It is especially important for the doors of communication between you and your teenager to be open. If he does not talk to you much, look for signs of a problem, such as reluctance to do homework or poor grades. Then confront him in a supportive and helpful way. When he does talk to you, listen. One tutor emphasizes, "Put yourself in the mind of your child and try to understand his frustrations." In No More Nagging, Nit-picking, & Nudging, Jim Wiltens describes a father whom, when asked if he could think of any reason for his son’s choice of friends, replied, ‘He must be crazy because there’s nothing he can get from those losers.’ Wiltens states, "Adults who make an effort to see the world from a teen’s viewpoint are rewarded for their effort. The reward is rapport…The first step in motivating a teenager is to see the world from his viewpoint."
Once you understand your child better, you can best discover how to motivate him. According to parent Monica Gallegos, the biggest mistake a parent can make is trying to make your kids into what you think they should be. Better to let them discover their own interests and goals. Then you can relate school subjects to what they need in order to pursue those goals. Sarah Medearis, Math and Science tutor and Environmental Consultant, agrees. She tries to relate tutoring to something the student likes in the outside environment and to motivate him to achieve the same level of focus with his schoolwork. While one math problem may not be meaningful now, later in life, a similar math problem may very well be meaningful. She asks students about their visions of what they will do after high school, including college and career, and connects that to what they are doing now in high school. She also relates math and science to problems in the real world, as she must do in her own profession.

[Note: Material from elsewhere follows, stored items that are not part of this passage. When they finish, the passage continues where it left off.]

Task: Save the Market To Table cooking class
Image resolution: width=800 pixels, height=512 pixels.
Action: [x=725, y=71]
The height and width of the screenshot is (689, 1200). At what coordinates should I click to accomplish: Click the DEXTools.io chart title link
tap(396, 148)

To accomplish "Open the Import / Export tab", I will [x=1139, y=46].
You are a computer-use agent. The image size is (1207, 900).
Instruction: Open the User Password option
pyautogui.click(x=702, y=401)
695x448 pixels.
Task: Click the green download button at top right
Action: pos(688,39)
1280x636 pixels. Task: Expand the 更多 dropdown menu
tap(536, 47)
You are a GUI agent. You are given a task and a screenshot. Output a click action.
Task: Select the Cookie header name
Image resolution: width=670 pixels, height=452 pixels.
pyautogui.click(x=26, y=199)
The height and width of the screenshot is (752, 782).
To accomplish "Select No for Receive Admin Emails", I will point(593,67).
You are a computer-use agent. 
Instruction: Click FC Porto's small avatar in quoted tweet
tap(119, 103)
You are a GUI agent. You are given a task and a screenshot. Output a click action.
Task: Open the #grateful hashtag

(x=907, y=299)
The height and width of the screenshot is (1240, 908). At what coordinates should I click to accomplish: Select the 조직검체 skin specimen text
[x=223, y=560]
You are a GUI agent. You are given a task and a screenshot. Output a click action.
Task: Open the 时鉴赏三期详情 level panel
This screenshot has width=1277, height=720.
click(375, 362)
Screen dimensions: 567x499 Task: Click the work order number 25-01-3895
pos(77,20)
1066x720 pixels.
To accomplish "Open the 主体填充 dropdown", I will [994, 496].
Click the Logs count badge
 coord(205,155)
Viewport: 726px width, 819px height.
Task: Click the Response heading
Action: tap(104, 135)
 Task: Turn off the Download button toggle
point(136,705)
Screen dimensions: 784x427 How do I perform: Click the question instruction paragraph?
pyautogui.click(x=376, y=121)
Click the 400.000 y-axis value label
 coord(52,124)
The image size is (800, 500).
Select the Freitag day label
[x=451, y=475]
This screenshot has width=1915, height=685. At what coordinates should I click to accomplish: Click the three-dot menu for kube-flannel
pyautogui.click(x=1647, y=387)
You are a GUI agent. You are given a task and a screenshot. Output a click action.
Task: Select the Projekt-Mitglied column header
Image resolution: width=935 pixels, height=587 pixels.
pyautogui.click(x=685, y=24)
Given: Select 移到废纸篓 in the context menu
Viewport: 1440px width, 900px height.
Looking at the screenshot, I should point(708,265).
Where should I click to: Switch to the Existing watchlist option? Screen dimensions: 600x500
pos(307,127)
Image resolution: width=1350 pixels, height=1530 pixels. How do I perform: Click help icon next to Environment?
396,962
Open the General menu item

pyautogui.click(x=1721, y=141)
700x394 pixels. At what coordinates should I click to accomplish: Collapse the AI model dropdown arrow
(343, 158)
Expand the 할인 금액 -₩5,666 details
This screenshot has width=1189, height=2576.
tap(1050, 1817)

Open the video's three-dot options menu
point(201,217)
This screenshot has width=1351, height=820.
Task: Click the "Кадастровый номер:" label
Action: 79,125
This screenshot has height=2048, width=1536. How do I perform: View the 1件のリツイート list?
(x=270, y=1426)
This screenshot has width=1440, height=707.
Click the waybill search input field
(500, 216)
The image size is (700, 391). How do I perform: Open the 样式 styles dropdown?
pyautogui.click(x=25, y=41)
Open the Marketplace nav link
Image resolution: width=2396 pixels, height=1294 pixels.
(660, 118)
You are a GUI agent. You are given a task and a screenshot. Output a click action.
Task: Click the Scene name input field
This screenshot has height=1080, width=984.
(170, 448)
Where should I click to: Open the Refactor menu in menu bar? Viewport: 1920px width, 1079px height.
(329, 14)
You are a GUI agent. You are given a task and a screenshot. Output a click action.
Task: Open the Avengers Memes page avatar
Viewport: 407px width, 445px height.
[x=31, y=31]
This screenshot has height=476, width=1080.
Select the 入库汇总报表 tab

The most successful long-term motivators come from within and cannot be forced. Teenagers generally do not and should not do things merely to please their parents. They need to succeed for their own sense of self-worth. In Drama of the Gifted Child, Alice Miller states that young children give up their true sense of self to please their parents and to be loved. In Reviving Ophelia, Mary Pipher notes that this need for approval shifts in early adolescence from parents to peers. She points out that many girls lose their sense of self, which includes their own thoughts and feelings, in favor of succumbing to peer pressure – doing what is expected. Better to make sure children have their own ideas and interests all along in order to promote a strong self-esteem.
Self-esteem can be helped along by helping your child to find a sport or activity in which she excels. Consequently, a child can find a basic love of achievement. According to tutor Adam Johnson, "In this way, the child gains confidence and experiences the pleasure of success. Confidence spurs motivation."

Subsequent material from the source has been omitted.